JOB: Render the entries as a numbered list with blank lines omitted, beginning at the line that contains "How do I perform: Click the copy-create" and ending after the line that contains "point(742,27)". Both of those lines are included.

================

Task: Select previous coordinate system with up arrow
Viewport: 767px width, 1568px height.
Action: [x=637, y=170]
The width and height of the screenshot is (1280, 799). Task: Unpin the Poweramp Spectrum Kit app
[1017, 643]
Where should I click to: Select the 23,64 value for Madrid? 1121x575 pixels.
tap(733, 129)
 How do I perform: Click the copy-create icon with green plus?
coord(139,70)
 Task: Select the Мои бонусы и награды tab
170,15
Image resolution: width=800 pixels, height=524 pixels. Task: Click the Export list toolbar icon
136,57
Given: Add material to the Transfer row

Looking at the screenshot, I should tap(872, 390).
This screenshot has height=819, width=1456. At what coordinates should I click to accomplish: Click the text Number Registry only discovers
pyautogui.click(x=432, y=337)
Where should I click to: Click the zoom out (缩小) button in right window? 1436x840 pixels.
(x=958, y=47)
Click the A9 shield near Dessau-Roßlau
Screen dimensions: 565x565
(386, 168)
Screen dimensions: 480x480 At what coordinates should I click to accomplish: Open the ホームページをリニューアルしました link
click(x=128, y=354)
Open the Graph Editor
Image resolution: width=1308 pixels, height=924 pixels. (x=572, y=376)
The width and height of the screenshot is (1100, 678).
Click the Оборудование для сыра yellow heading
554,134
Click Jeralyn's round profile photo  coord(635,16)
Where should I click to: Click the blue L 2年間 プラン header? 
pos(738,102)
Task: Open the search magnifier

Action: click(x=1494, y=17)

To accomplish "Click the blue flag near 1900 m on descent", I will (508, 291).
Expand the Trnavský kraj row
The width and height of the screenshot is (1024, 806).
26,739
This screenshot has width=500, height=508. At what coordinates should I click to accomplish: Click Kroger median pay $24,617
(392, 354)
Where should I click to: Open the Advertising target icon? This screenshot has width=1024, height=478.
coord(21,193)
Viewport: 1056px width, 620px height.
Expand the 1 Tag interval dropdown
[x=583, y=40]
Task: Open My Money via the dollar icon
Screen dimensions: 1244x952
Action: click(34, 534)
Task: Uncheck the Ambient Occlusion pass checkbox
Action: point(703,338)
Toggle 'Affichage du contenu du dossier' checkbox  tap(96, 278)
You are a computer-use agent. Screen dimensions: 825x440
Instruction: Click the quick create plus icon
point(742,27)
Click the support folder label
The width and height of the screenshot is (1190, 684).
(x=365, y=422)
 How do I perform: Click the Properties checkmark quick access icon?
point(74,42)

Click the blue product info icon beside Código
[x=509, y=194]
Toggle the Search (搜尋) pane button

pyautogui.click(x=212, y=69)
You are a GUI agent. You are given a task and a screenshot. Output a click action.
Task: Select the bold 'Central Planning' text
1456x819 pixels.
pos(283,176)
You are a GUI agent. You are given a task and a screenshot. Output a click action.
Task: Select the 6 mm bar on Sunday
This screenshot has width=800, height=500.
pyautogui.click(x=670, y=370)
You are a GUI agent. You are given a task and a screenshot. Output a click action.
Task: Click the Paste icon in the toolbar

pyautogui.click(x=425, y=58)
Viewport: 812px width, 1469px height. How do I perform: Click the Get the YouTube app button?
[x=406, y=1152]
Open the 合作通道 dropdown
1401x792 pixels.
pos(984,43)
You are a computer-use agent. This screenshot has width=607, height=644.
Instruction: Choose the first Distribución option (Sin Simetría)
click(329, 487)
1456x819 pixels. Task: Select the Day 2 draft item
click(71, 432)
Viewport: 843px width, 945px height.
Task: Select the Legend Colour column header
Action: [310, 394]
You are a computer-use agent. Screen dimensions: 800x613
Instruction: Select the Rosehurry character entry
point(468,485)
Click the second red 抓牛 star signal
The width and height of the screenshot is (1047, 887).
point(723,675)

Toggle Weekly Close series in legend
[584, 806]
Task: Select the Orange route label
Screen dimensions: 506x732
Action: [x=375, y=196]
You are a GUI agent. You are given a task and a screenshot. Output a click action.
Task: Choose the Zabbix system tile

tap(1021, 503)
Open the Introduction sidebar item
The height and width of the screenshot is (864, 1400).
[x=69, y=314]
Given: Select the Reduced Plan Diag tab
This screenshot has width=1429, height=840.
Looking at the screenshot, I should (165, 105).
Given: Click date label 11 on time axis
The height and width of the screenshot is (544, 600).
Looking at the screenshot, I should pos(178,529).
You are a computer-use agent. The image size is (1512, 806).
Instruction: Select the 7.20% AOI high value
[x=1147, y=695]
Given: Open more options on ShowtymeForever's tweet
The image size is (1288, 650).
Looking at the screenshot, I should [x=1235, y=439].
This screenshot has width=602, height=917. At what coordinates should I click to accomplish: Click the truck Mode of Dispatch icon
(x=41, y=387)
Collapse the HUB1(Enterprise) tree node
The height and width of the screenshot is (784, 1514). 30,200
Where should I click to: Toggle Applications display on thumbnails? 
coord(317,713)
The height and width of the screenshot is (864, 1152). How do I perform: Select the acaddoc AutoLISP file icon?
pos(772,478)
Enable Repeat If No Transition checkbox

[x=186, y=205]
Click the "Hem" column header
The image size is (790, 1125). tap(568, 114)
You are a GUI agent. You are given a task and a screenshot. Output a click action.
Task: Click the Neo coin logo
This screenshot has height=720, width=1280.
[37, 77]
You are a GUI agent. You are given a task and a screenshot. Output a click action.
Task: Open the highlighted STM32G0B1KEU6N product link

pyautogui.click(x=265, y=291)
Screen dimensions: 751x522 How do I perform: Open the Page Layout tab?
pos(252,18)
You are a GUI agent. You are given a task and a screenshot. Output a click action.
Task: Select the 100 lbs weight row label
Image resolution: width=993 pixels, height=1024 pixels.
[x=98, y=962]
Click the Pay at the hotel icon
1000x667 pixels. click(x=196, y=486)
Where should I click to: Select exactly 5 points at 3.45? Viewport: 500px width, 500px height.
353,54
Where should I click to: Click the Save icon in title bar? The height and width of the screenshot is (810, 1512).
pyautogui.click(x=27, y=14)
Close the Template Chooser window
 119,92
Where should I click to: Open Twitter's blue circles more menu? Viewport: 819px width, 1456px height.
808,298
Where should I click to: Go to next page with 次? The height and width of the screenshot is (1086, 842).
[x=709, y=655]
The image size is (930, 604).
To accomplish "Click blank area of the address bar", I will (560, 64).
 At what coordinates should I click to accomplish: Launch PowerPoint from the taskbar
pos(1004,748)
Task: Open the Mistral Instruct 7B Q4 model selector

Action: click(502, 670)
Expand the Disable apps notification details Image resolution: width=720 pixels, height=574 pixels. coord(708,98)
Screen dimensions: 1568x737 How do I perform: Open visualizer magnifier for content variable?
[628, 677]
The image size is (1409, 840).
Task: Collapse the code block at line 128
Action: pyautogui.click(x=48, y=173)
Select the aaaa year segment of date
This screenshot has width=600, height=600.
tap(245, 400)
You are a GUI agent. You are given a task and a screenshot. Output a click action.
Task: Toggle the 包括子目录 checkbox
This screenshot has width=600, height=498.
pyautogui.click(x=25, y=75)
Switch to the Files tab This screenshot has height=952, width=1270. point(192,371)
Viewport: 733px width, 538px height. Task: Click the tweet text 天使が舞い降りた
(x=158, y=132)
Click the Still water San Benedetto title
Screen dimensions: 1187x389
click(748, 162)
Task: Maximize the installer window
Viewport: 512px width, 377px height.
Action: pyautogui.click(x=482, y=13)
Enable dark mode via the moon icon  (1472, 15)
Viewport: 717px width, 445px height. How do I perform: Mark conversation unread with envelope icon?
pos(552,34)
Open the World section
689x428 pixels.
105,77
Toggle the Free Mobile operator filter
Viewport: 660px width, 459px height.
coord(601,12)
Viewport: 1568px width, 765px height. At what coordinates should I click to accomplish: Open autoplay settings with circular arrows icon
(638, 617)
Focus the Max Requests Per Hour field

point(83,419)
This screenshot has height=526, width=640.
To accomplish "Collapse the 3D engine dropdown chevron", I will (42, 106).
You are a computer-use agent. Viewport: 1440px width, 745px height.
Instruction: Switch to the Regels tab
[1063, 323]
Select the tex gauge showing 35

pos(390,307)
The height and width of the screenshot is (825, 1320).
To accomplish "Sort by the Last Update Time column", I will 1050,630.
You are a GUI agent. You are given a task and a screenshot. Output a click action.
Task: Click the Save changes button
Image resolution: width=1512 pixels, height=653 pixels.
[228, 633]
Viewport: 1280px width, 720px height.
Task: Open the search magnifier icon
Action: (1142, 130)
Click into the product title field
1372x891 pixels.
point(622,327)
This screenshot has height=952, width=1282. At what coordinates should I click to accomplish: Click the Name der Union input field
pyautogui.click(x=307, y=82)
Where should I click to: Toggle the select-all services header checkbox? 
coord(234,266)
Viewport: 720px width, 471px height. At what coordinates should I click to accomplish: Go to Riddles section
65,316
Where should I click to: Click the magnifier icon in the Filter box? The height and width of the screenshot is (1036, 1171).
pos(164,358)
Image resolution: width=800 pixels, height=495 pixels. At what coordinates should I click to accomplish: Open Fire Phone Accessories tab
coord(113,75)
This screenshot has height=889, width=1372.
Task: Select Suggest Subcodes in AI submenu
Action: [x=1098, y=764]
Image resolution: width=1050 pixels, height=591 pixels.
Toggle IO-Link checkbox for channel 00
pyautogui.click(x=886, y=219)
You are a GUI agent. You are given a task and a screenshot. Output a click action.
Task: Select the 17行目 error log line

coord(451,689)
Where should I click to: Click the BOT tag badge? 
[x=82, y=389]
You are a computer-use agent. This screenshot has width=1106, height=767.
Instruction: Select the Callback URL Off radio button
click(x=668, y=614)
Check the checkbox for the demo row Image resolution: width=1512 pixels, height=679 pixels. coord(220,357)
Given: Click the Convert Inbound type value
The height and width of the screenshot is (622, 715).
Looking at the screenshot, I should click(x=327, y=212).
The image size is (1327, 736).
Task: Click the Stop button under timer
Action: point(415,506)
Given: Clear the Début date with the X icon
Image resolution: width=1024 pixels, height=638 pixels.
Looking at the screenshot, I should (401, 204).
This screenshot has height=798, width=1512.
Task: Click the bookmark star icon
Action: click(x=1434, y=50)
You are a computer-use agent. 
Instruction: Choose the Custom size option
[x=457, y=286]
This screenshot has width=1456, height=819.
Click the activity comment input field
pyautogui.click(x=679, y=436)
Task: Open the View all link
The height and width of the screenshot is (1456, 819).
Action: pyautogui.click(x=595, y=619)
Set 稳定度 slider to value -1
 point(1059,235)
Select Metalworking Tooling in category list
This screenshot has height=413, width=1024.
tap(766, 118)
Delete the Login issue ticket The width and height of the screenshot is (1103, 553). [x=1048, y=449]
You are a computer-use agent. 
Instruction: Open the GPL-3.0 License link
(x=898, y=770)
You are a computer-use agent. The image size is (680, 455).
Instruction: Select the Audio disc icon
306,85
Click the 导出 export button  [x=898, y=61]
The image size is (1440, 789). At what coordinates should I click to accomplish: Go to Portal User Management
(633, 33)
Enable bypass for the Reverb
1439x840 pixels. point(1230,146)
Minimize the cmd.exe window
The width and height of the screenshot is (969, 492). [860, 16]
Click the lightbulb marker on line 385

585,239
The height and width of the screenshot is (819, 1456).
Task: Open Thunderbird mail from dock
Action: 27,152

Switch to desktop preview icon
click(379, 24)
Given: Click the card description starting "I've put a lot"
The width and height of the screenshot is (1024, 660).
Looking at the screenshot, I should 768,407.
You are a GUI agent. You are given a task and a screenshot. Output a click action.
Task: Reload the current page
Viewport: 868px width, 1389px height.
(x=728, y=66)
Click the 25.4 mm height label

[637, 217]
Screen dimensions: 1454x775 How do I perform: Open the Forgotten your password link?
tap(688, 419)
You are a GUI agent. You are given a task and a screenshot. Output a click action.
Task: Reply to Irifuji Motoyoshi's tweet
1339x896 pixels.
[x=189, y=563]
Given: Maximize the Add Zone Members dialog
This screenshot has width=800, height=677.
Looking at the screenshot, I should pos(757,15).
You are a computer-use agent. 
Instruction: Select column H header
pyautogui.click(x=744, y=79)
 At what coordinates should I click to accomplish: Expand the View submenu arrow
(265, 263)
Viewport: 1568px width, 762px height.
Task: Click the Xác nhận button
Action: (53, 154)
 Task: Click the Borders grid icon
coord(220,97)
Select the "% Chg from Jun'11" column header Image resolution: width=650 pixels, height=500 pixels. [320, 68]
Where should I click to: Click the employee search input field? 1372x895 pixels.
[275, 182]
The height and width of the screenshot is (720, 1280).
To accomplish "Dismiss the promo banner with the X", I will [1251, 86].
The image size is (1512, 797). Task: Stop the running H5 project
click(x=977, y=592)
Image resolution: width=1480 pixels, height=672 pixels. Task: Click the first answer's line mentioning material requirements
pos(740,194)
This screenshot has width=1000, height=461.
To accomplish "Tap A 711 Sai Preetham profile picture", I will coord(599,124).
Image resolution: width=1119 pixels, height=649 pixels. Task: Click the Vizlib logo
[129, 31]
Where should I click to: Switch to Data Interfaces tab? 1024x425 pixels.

================

SOLUTION TO THE PROBLEM:
1.  How do I perform: Click the copy-create icon with green plus?
2. coord(139,70)
3.  Task: Select the Мои бонусы и награды tab
4. 170,15
5. Image resolution: width=800 pixels, height=524 pixels. Task: Click the Export list toolbar icon
6. 136,57
7. Given: Add material to the Transfer row
8. Looking at the screenshot, I should tap(872, 390).
9. This screenshot has height=819, width=1456. At what coordinates should I click to accomplish: Click the text Number Registry only discovers
10. pyautogui.click(x=432, y=337)
11. Where should I click to: Click the zoom out (缩小) button in right window? 1436x840 pixels.
12. (x=958, y=47)
13. Click the A9 shield near Dessau-Roßlau
14. Screen dimensions: 565x565
15. (386, 168)
16. Screen dimensions: 480x480 At what coordinates should I click to accomplish: Open the ホームページをリニューアルしました link
17. click(x=128, y=354)
18. Open the Graph Editor
19. Image resolution: width=1308 pixels, height=924 pixels. (x=572, y=376)
20. The width and height of the screenshot is (1100, 678).
21. Click the Оборудование для сыра yellow heading
22. 554,134
23. Click Jeralyn's round profile photo  coord(635,16)
24. Where should I click to: Click the blue L 2年間 プラン header? 
25. pos(738,102)
26. Task: Open the search magnifier
27. Action: click(x=1494, y=17)
28. To accomplish "Click the blue flag near 1900 m on descent", I will (508, 291).
29. Expand the Trnavský kraj row
30. The width and height of the screenshot is (1024, 806).
31. 26,739
32. This screenshot has width=500, height=508. At what coordinates should I click to accomplish: Click Kroger median pay $24,617
33. (392, 354)
34. Where should I click to: Open the Advertising target icon? This screenshot has width=1024, height=478.
35. coord(21,193)
36. Viewport: 1056px width, 620px height.
37. Expand the 1 Tag interval dropdown
38. [x=583, y=40]
39. Task: Open My Money via the dollar icon
40. Screen dimensions: 1244x952
41. Action: click(34, 534)
42. Task: Uncheck the Ambient Occlusion pass checkbox
43. Action: point(703,338)
44. Toggle 'Affichage du contenu du dossier' checkbox  tap(96, 278)
45. You are a computer-use agent. Screen dimensions: 825x440
46. Instruction: Click the quick create plus icon
47. point(742,27)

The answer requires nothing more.